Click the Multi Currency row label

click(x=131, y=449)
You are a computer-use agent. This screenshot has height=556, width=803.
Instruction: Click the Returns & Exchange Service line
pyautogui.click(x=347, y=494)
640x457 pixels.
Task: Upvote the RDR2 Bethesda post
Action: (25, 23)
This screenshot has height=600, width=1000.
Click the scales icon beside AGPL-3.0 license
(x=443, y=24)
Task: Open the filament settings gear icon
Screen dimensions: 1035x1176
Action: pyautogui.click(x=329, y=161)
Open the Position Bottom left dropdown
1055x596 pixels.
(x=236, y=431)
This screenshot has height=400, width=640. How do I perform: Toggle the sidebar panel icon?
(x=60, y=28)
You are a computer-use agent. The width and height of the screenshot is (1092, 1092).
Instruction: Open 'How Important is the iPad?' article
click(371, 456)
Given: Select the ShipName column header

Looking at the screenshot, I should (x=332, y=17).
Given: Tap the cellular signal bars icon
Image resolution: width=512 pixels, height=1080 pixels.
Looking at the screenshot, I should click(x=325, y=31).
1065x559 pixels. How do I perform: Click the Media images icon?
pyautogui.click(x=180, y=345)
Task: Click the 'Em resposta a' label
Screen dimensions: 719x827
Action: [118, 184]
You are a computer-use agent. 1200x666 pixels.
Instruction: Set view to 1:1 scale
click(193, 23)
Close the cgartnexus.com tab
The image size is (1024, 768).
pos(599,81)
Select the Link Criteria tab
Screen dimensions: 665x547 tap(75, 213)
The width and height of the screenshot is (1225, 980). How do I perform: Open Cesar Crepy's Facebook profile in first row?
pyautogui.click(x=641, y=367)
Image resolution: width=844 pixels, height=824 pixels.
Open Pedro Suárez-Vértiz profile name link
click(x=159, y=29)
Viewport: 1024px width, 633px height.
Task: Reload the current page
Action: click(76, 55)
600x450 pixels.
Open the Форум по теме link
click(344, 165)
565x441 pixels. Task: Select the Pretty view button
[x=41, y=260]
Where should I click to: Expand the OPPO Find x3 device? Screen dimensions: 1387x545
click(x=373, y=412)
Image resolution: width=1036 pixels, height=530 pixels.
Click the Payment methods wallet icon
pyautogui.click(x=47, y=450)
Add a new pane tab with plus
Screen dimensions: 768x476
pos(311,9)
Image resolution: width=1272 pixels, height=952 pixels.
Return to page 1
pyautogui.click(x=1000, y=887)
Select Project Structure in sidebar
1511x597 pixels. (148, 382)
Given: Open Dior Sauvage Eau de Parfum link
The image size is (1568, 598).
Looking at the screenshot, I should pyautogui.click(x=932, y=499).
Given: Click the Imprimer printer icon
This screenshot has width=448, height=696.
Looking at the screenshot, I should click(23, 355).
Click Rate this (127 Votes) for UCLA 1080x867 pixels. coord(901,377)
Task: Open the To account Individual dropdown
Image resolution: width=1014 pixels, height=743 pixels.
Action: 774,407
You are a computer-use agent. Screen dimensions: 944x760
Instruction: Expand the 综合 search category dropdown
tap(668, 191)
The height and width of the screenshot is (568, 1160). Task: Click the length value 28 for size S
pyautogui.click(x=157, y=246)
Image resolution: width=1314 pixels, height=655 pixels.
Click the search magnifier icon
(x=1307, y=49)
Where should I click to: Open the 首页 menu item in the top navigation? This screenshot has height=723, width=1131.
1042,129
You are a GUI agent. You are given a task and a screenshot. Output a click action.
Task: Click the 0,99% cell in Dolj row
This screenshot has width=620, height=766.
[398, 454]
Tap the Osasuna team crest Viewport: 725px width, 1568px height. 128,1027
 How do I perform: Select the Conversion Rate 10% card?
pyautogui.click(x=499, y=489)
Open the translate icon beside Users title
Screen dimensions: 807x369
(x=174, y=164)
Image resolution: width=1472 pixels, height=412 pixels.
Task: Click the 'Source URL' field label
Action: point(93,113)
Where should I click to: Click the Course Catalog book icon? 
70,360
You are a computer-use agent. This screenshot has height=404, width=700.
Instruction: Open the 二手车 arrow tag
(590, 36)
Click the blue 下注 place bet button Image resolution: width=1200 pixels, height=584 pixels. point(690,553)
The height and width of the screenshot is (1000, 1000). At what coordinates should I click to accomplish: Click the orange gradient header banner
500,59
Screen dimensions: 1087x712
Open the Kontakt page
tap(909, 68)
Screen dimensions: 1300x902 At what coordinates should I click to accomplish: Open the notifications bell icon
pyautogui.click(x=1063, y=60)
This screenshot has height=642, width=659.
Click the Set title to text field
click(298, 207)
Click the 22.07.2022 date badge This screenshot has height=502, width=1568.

***

INSTRUCTIONS TO FOLLOW:
Search the data above for "agent" and copy every line where it turns up.

WRITTEN RESPONSE:
You are a computer-use agent. This screenshot has height=556, width=803.
You are a computer-use agent. The width and height of the screenshot is (1092, 1092).
You are a computer-use agent. 1200x666 pixels.
You are a computer-use agent. Screen dimensions: 944x760
You are a GUI agent. You are given a task and a screenshot. Output a click action.
You are a computer-use agent. This screenshot has height=404, width=700.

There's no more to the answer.